Situated in the eastern part of Mediterranean Sea and a veritable crossroads of three continents, Cyprus is the third largest island in the Mediterranean. Cyprus history for the past 10,000 years has seen civilizations come and go and famous historical figures such as Alexander the Great to Cleopatra stake their claim here. According to the legend, Aphrodite, the Greek goddess of love and beauty made her home on Cyprus, and travellers throughout antiquity came here just to pay her tribute. From independent travellers to honeymooners, archaeology enthusiasts to friends of nature, adventure lovers to people enjoying lazy days on a beach visitors to Cyprus find offers to everyone’s taste.
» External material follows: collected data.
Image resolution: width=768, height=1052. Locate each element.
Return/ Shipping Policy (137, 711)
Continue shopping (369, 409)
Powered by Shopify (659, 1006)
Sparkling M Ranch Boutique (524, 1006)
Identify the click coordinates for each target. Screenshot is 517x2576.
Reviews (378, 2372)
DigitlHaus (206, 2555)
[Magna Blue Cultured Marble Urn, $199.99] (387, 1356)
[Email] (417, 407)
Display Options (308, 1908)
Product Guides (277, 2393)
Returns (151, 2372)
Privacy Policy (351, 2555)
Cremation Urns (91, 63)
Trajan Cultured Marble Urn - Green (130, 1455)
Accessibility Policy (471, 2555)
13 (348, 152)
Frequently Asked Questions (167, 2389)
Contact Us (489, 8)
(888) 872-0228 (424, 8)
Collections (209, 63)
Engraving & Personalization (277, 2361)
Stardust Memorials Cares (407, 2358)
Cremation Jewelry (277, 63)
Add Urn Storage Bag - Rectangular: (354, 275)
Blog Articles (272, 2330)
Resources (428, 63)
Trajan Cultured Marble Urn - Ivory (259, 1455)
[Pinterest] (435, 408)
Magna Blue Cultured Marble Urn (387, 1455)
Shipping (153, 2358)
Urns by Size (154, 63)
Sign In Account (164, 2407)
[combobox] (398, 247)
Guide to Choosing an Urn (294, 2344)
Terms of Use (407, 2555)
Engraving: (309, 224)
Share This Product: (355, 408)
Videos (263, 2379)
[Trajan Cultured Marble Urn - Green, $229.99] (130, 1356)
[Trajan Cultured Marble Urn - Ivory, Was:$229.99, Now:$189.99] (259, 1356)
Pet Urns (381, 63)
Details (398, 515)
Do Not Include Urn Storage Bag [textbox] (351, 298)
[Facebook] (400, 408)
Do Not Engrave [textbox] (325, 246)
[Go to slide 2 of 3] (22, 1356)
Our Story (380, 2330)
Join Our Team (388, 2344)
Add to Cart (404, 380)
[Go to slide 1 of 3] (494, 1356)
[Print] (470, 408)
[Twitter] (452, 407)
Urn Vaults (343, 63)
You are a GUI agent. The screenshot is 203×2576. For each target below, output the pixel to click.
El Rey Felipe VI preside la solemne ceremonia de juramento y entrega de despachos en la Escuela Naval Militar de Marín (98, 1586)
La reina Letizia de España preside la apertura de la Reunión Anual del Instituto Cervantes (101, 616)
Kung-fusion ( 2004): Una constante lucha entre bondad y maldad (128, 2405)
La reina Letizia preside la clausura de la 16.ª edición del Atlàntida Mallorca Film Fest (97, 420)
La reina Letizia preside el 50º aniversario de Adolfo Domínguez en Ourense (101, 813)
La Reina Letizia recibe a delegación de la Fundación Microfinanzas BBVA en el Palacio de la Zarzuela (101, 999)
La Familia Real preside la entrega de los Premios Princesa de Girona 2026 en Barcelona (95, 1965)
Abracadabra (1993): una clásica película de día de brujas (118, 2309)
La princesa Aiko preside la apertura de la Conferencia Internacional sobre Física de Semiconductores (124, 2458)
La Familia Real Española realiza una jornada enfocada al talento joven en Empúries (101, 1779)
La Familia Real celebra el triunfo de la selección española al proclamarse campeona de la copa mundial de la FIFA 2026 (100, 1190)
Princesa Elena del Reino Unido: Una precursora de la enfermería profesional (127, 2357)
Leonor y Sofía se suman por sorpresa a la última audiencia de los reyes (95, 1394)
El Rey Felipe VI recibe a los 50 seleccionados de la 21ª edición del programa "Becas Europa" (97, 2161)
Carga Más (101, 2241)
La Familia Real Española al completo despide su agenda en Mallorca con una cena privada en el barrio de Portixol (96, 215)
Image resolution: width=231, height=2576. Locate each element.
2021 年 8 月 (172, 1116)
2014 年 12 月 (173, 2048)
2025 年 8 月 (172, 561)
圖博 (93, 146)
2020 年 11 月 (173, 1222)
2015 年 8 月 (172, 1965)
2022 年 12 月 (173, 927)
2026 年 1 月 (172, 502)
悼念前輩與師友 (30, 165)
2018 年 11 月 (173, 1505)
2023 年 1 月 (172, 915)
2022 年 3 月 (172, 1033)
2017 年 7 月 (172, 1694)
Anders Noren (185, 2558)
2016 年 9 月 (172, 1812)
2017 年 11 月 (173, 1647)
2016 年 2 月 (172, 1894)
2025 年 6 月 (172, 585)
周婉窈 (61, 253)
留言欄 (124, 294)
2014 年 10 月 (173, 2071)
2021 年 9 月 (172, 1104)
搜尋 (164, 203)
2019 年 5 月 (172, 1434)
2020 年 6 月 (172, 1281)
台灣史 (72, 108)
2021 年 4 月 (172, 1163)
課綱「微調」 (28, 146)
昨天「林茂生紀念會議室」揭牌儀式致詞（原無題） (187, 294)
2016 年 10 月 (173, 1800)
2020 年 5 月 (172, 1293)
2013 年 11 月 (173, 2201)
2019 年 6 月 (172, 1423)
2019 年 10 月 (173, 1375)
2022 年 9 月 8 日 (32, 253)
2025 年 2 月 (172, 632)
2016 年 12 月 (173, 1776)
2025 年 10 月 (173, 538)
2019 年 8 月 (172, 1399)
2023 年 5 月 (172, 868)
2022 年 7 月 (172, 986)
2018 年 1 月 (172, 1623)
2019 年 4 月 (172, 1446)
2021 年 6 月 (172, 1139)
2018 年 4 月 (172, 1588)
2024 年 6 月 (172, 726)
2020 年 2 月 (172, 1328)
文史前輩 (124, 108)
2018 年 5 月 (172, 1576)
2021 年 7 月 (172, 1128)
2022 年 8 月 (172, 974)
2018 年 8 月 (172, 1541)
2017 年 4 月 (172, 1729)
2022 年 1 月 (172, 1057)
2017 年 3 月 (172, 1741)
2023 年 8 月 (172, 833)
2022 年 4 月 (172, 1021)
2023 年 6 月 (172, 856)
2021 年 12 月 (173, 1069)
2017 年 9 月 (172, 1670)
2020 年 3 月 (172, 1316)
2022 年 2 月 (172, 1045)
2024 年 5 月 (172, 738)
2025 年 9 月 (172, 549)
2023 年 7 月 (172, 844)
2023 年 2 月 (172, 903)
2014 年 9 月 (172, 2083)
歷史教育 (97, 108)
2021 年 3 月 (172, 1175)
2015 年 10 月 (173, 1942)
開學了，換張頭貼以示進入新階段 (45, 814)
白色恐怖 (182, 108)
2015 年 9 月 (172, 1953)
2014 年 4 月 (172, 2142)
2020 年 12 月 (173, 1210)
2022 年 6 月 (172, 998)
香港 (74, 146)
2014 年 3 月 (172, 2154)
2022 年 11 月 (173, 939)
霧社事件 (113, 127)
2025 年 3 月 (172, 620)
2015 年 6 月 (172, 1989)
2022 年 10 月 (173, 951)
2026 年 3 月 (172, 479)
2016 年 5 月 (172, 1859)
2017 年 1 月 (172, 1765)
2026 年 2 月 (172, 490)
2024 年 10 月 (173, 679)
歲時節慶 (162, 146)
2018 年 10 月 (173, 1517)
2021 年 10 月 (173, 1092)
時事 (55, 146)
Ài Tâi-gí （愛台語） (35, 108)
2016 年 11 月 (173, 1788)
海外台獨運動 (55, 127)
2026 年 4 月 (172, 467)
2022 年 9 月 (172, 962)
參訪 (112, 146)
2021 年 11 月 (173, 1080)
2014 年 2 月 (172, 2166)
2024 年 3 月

Food lovers feast on farm-fresh halloumi cheese and delectable meze, the local specialty appetizers that mix Western ingredients with Eastern zest. Business travelers appreciate the fine, modern conference facilities and warm, professional service at numerous hotels and resorts.
Since 1974 there have been two countries on the island of Cyprus – the Turkish Republic of Northern Cyprus (recognised only by Turkey and covers just over a third of the island) and the southern Republic of Cyprus. So you can actually visit two countries for the price of one. We invite you to get a delightful taste of what Cyprus holidays have to offer: beautiful sunny beaches, small charming villages, ruins of ancient civilizations and distinctive local cultures. People here are very friendly and the local tradition called philoxenia (friendliness towards a guest) is the rule everywhere on the island. Cypriots themselves have always remained a distinct culture – different even from their closest relatives the Greeks – and retained their unique character.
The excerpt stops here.